JAKARTA – Mobil listrik lagi “naik daun”! Tapi, tahukah kalau mobil listrik itu ada banyak jenisnya? Ada PHEV, HEV, BEV, serta FCEV. Wah, ribet ya? Biar nggak bingung, yuk kita bahas satu per satu!
Berbagai jenis mobil listrik: PHEV, HEV, BEV, juga FCEV
1. PHEV (Plug-in Hybrid Electric Vehicle)
PHEV mirip seperti “mobil gado-gado”, gabungan antara mobil bensin dan juga mobil listrik. Mobil ini punya dua “jantung”: mesin bensin serta motor listrik. Baterainya bisa saja diisi ulang pada rumah atau SPKLU (Stasiun Pengisian Kendaraan Listrik Umum). Jadi, kalau baterainya habis, masih bisa jadi pakai bensin.
Keunggulan PHEV:
– Lebih irit bensin dibandingkan dengan mobil konvensional.
– Bisa jalan pakai listrik belaka untuk jarak tertentu.
– Cocok buat kamu yang dimaksud masih ragu pindah ke mobil listrik 100%.
Contoh mobil PHEV: Mitsubishi Outlander PHEV, BMW i8.
2. HEV (Hybrid Electric Vehicle)
HEV juga termasuk “mobil gado-gado”, tapi bedanya baterainya nggak bisa jadi diisi ulang dari luar.
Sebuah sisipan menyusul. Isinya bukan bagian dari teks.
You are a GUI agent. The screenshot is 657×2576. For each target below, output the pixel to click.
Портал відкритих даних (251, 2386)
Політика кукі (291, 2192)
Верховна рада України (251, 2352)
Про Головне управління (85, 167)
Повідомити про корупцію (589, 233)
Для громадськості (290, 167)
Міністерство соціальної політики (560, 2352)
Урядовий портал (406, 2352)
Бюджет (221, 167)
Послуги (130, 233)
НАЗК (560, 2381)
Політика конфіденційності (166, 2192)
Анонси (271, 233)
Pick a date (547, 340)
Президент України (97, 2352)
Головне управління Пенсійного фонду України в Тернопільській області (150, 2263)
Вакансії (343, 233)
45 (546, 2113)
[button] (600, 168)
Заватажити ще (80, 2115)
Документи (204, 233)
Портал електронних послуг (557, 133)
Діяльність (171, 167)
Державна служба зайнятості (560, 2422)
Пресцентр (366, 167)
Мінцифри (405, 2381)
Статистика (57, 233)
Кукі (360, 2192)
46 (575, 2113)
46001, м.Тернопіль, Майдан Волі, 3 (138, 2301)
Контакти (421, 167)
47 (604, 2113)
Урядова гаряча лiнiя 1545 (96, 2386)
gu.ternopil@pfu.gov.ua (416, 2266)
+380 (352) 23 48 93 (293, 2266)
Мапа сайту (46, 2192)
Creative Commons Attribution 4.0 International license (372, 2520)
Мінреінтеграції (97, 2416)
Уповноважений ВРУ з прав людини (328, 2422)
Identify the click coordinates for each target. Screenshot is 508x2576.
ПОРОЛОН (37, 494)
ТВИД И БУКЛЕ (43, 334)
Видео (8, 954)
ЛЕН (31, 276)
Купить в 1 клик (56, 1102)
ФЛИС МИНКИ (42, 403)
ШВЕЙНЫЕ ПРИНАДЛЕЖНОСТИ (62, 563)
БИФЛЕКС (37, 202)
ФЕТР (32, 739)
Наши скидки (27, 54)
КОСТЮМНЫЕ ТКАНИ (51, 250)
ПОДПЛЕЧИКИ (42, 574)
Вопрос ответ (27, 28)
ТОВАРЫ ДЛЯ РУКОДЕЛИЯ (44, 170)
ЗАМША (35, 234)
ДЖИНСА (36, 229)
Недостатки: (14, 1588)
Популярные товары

Ukuran baterainya juga lebih lanjut kecil dibandingkan HEV. Baterainya cuma diisi pas mobil lagi jalan atau ngerem. Jadi, HEV lebih banyak irit bensin daripada mobil konvensional, tapi tiada sanggup jalan pakai listrik saja.
Keunggulan HEV:
– Lebih irit bensin dibandingkan dengan mobil konvensional.
– Nggak perlu ribet cari SPKLU.
– Harganya lebih tinggi terjangkau melebihi PHEV.
Contoh mobil HEV: Toyota Prius, Honda CR-V Hybrid.
3. BEV (Battery Electric Vehicle)
Nah, kalau BEV ini baru deh mobil listrik 100%. Dia cuma punya motor listrik juga akumulator yang bisa jadi diisi ulang. Gak ada mesin bensin serupa sekali! Jadi, BEV benar-benar ramah lingkungan dan juga gak ada emisi gas buang.
Keunggulan BEV:
– Ramah lingkungan.
– Nggak perlu beli bensin.
– Performa akselerasi yang tersebut “nendang”.
Contoh mobil BEV: Tesla Model 3, Wuling Air ev.
4. FCEV (Fuel Cell Electric Vehicle)
FCEV itu mobil listrik yang tersebut pakai hidrogen sebagai material bakar. Hidrogen ini diubah jadi listrik oleh fuel cell untuk menggerakkan motor listrik. FCEV juga ramah lingkungan lantaran cuma ngasilin uap air sebagai “knalpot”.
Keunggulan FCEV:
– Ramah lingkungan.
– Jarak tempuh yang jauh.
– Pengisian materi bakar yang cepat.
Contoh mobil FCEV: Hyundai Nexo, Toyota Mirai.
Masa Depan Mobil Listrik di dalam Indonesia
Pemerintah Indonesia sedang gencar memperkenalkan mobil listrik. Targetnya, dalam tahun 2030 akan segera ada 2 jt mobil listrik pada Indonesia.
Data dan juga Tren:
– Penjualan mobil listrik dalam Indonesia meningkat pesat pada beberapa tahun terakhir.
– pemerintahan memberi berbagai insentif buat pembeli mobil listrik, kayak pembebasan pajak serta subsidi.
– Infrastruktur pengisian daya juga terus dikembangkan supaya makinbanyakSPKLU.